### GIVEN DATA

● ● ●

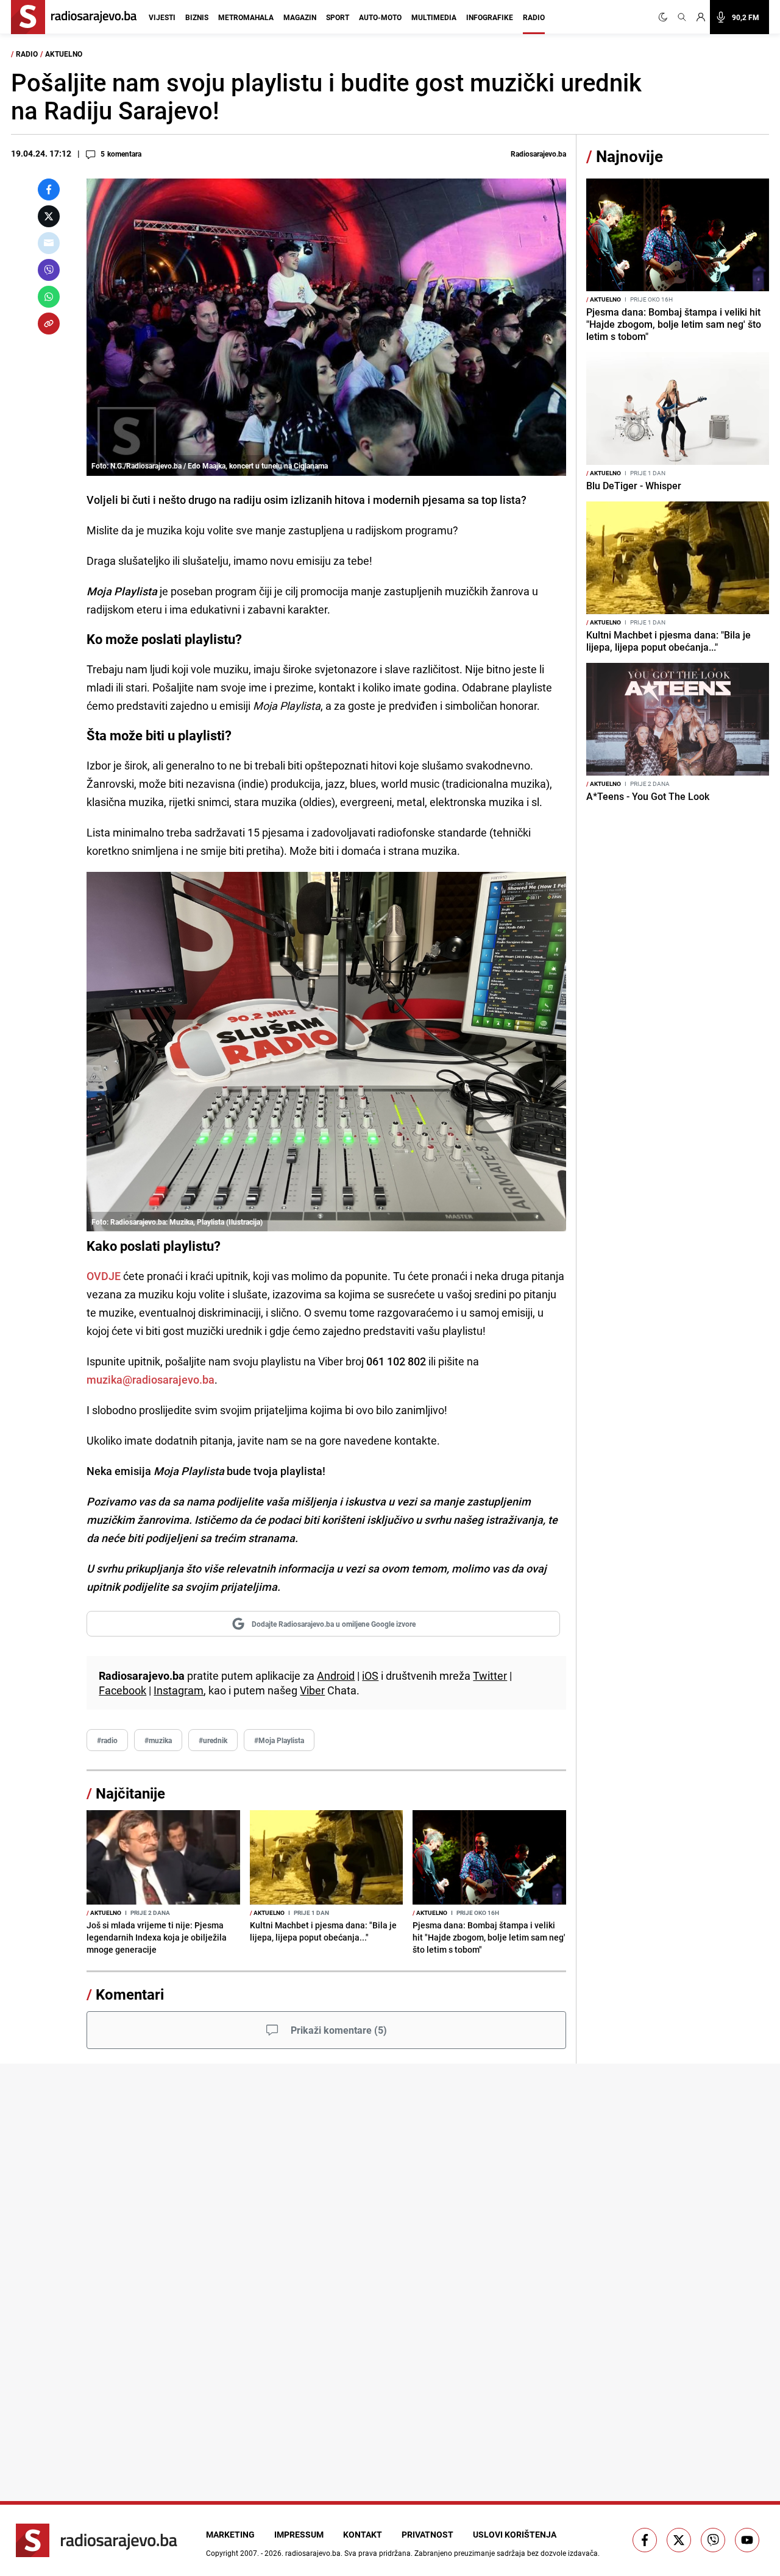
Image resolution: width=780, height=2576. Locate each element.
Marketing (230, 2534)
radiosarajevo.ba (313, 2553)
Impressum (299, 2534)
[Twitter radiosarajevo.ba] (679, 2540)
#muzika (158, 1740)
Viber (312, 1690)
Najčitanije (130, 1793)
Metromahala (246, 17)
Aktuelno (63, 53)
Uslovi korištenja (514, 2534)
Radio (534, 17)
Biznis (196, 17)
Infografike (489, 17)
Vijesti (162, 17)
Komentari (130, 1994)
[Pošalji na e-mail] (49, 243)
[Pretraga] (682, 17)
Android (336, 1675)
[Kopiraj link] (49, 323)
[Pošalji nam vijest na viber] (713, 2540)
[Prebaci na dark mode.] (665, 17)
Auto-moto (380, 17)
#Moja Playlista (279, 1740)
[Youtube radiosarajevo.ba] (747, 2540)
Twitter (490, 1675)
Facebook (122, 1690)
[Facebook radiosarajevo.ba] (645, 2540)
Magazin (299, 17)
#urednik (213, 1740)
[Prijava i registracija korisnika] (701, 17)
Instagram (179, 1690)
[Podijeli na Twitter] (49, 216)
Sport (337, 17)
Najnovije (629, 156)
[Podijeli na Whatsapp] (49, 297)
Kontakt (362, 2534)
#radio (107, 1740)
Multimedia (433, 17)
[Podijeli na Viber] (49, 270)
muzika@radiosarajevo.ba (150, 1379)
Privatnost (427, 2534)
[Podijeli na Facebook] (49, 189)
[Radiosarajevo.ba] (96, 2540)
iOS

● ● ●

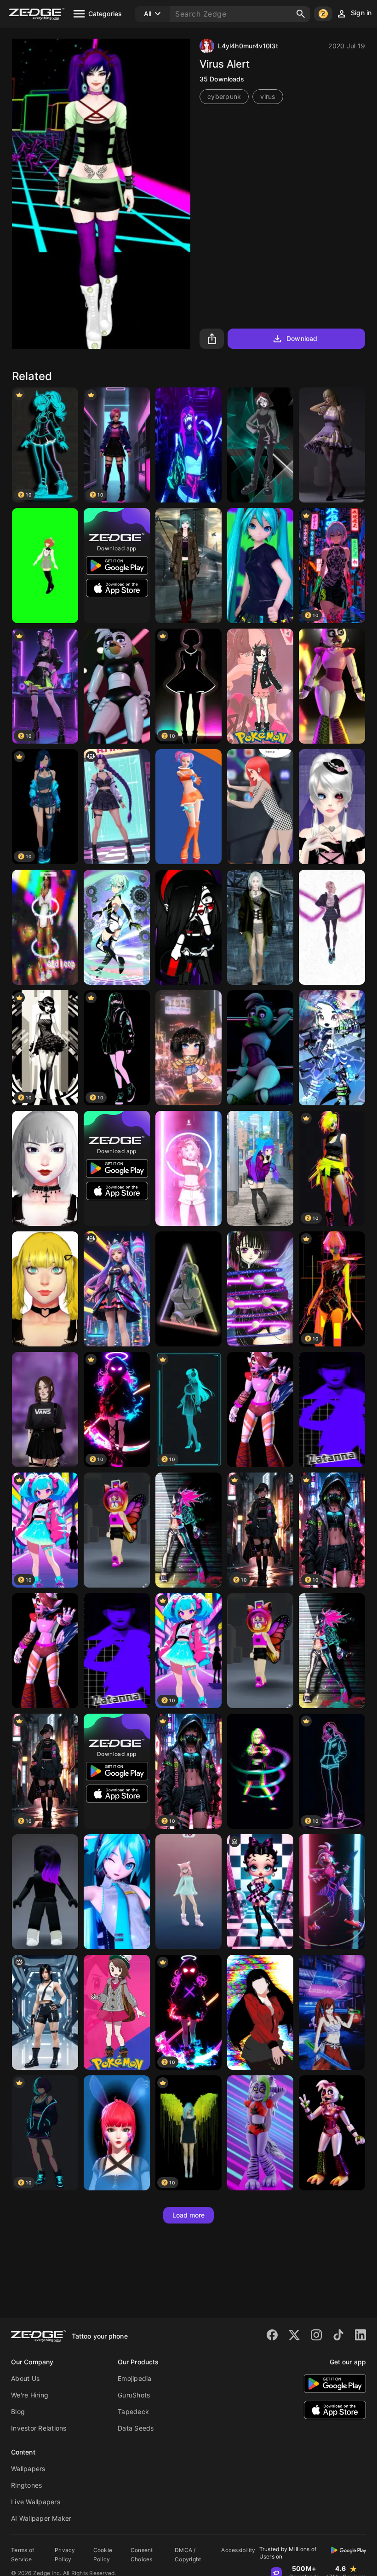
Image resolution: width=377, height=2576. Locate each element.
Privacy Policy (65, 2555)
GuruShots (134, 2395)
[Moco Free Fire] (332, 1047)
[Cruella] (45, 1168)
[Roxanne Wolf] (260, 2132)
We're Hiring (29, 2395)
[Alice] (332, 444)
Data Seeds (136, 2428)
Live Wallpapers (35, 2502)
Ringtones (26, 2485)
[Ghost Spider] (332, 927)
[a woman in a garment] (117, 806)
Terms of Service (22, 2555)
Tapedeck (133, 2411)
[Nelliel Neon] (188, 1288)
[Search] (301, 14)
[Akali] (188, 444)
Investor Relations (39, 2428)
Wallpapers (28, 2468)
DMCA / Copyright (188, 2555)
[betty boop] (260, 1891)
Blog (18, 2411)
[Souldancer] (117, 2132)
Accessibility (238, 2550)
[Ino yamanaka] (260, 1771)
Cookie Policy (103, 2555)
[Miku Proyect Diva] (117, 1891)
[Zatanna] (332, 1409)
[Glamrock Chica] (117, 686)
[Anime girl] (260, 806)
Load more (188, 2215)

● ● ●

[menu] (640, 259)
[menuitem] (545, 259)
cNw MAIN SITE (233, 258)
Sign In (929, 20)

● ● ●

### EXERCISE INSTRUCTIONS
Look above for the line with "#muzika (158, 1740)"; retype exactly that line, every line after it up to the line with "Android (336, 1675)", and that line too, nothing else.

### RESPONSE
#muzika (158, 1740)
Viber (312, 1690)
Najčitanije (130, 1793)
Metromahala (246, 17)
Aktuelno (63, 53)
Uslovi korištenja (514, 2534)
Radio (534, 17)
Biznis (196, 17)
Infografike (489, 17)
Vijesti (162, 17)
Komentari (130, 1994)
[Pošalji na e-mail] (49, 243)
[Pretraga] (682, 17)
Android (336, 1675)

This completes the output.